Malmener ses personnages pour créer un redoutable prisme social dans un exceptionnel flot d’humour.
Paru en 2002, traduit en français en 2003 par Éric Vial chez Lunes d’Encre, le second roman de Tommaso Pincio – avant le récent et magique « Cinacitta » – constituait un tour de force, décrivant « de l’intérieur » le parcours halluciné, de l’état de Washington à l’Arizona, d’un schizophrène, depuis l’âge de 9 ans, obsédé par les body snatchers, vivant de la lente cession de son stock de jouets futuristes, que l’héroïne (drogue jamais nommée, et appelée « l’arrangement »), découverte à travers un ami également paumé (mais guitariste, compositeur et parolier) nommé Kurt – qui ressemble furieusement à un possible Kurt Cobain – soulagera provisoirement avant de le placer sur un aller simple pour l’enfer…
« Cela dit, sur le fait qu’il n’est pas vraiment facile de trouver un trou plus gris qu’Aberdeen, il n’y a pas beaucoup à discuter.

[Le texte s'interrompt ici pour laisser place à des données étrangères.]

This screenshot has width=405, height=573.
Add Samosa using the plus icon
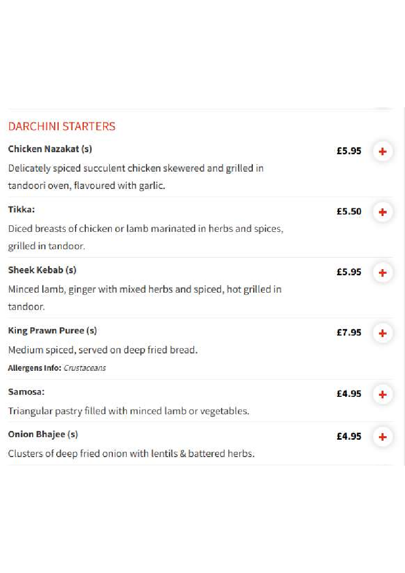[383, 394]
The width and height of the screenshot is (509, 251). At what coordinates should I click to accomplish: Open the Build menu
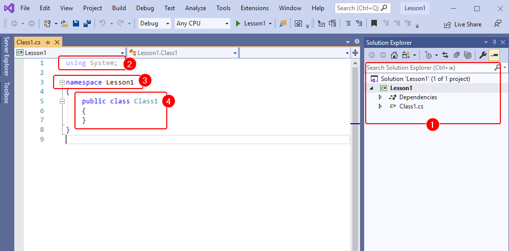tap(119, 8)
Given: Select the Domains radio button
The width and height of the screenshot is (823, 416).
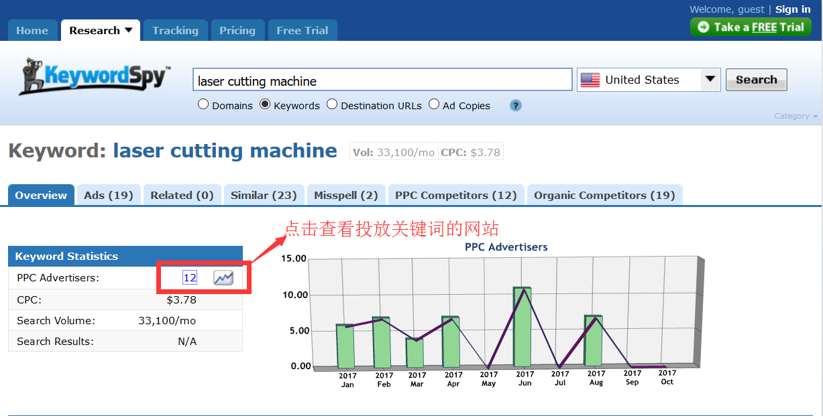Looking at the screenshot, I should click(203, 105).
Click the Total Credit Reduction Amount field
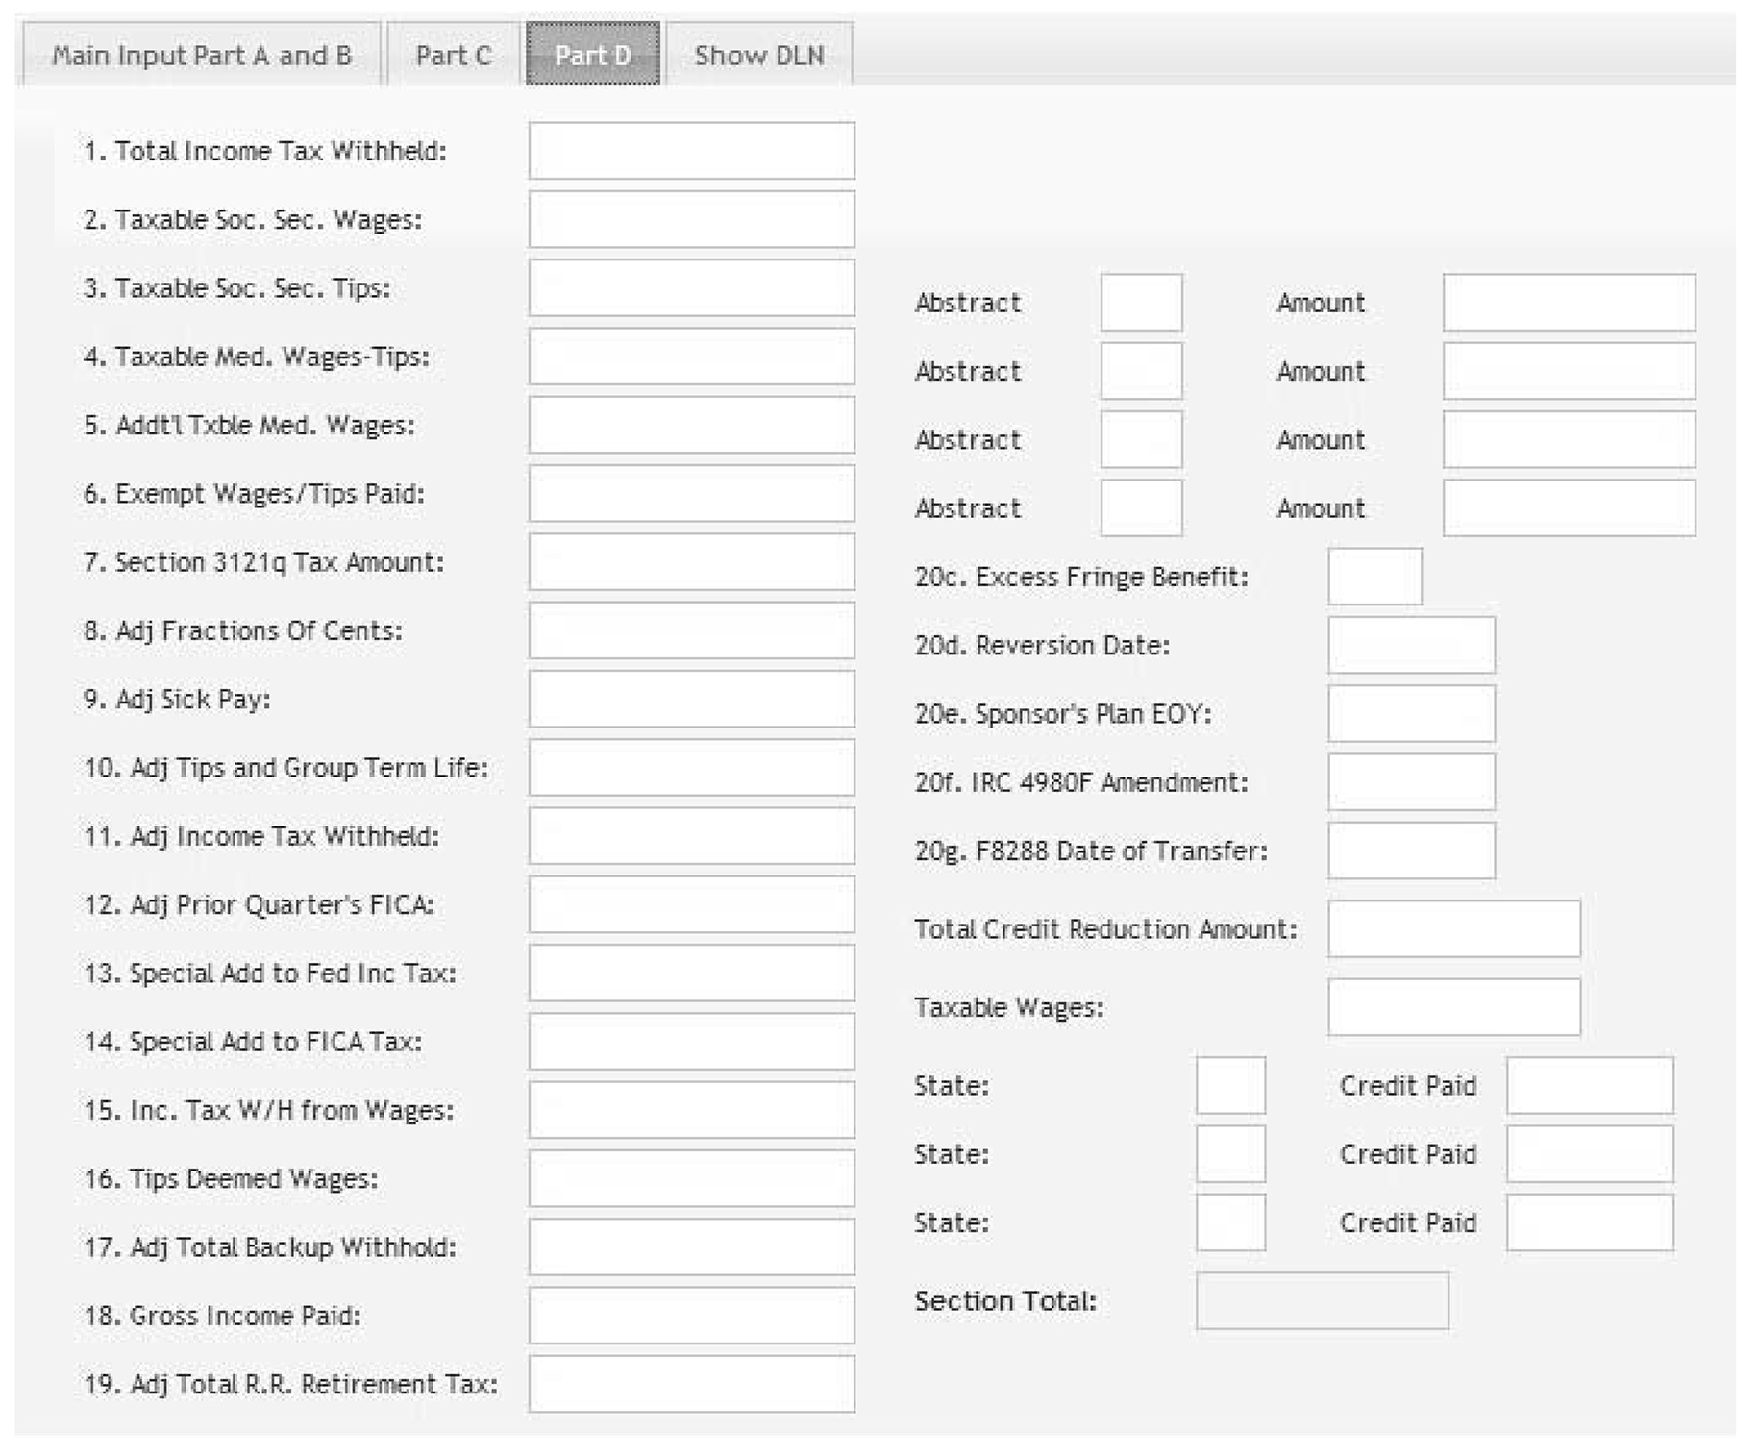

D’ailleurs, comment peux-tu espérer tenir le coup dans un endroit où parmi les principaux événements culturels de l’année on inclut les concours de tronçonneuse ? C’est normal qu’après il te vienne à l’idée de te suicider, ou de détester les hiboux, ce que font ceux qui n’ont pas encore pensé à se suicider. »
« Bien qu’il ne se sente pas concerné par la disparition de l’ancien Coca, il voyait dans toute cette opération un sinistre dessein. Il connaissait bien la stratégie qu’on mettait progressivement en œuvre. C’était celle du changement non demandé. Personne n’avait demandé à la Company de remplacer l’ancien Coca par un nouveau, même pas pour l’améliorer. Les gens n’avaient pas de problème avec le Coca, il leur convenait tout à fait comme il était. Et les autres, que dalle, ils ont fait un cirque pas possible pour renouveler quelque chose qu’on a dû ensuite ramener rapidement à son état d’origine, comme c’était prévisible. Une absurdité, en apparence. Mais il y avait un but caché. Ils voulaient devenir des « classiques ». S’arroger une autorité impérissable et indiscutable sur le marché, et au-delà. Et si ça, ce n’est pas un sinistre dessein… »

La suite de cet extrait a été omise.